If you do not, i'd say that the chances are very high that you simply will not be attracted to a personality type that is more helpful and supportive---you'll look for(and find, more's the pity) someone almost exactly like him, then repeat the pattern, probably because it's the one that feels most comfortable and recognizable to you.
Warmest regards-
Hatman
"History records that the moneychangers have used every form of abuse, deceit, intrigue, and violent means possible to maintain their control over governments by controlling money and it's issuance." -- James Madison(1751-1836), Father of the Constitution for the USA, 4th US President
I am new so not sure how to post anything. Also not good on these chat rooms. I am going through a breakup that i acutally caused and the guilt is killing me. He is eight years younger than me so that bothered me. He lived with me and basically i being the woman and he the man it was more like even though I am the woman in the relationship i had to be the man and the woman because he never took control of what a man is suppose to do . Repair stuff worry about the bills, cut grass or whatever. He has been without a job for over a year and i just had enough again -- I mean if he loved me wouldn't i feel it in his actions? His actions seem more like he did not care and he was just living there to have somewhere to live, I feel like he was a bum but why stay with me all these years and come back-- because he got a free ride basically??? He talked to me like a dog all the time.

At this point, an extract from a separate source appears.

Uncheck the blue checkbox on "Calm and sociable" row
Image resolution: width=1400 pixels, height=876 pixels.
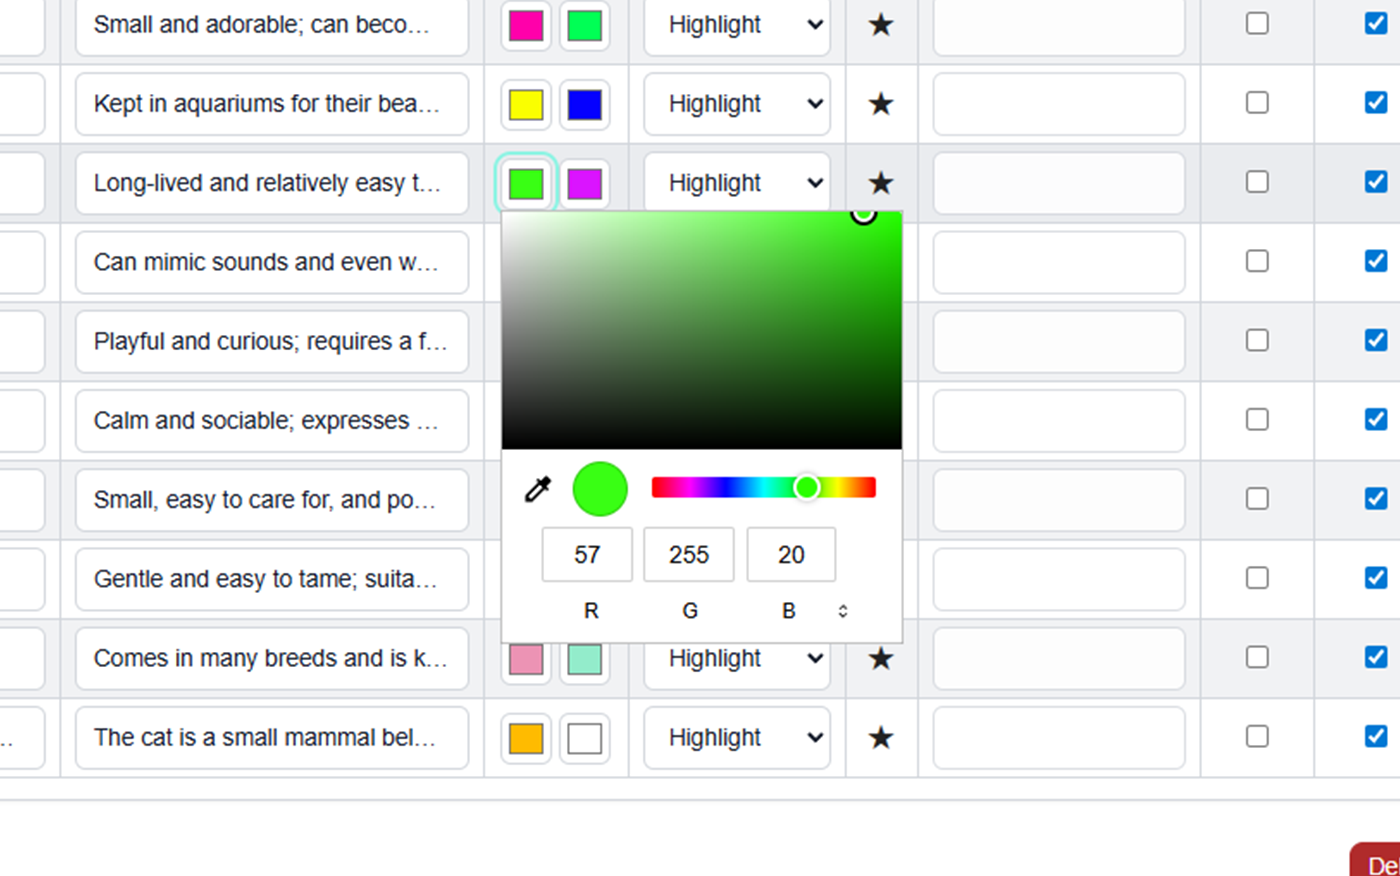pos(1377,419)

This has been going on for 12 years. We have never married- We have split over the 12 years so many times i can't not remember. I guess with the low self esteem and his ability to make me feel like its all my fault i would always take him back. Sometimes calling and begging him.. Its like a sick addiction because as soon as he comes back he is the same way if not worse and i feel like he has an attitude that i owe him i don't know i just know it is so very unhealthy i am wore down i don't like feeling guilty and i am trying my best not to call im to beg him to come back. I do love him don't know why -- He will be the type you have to take care of but yet he wants to control everything -- what do i do to get strong and not feel guilty and move on -- why can't i let him go
Losing someone is what my son is going through now; it hurts the whole family too. We have the lil' boy at our home along w/our hurting son. I listen to him quite a bit, esp. in the beginning part of his loss. You see his wife left him for his best friend! It has been almost a year now and thank God our son is getting though this terrible loss of separation and deception. This took alot of listening and praying to God to help him. I have asked people to pray for him and his lil' son too. God is mending his heart and he is getting back on his feet now. We continue to affirm his dreams and goals he has set for himself and his son; of course I still continue to pray for him and thank God for all His help.
In 2002 I came home from a long trip cut off from the world (no cell phone) and found out my baby brother died at 43 years old. I went through a terrible heartache and depression for about a year. I thought my life and my family was over. I thought it would be all downhill from there, at 48 years old.
It was my friends that helped me out of the depths of my depression.
Since then I have had too many adventures to mention and more thrills than I could ever imagine.
The downside (and upside) is: life. There have been so many ups and downs since that awful 2002.
Now, I'm on the downhill side again with another heartbreak. I remind myself of my life since 2002, and know there will be an upside coming soon.
How to cope with a broken heart? Simple pray to the lord for a whole much of moral support and go out and live life to the fullest with your true friends and family members. Go to church every week. Just take it one step at a time.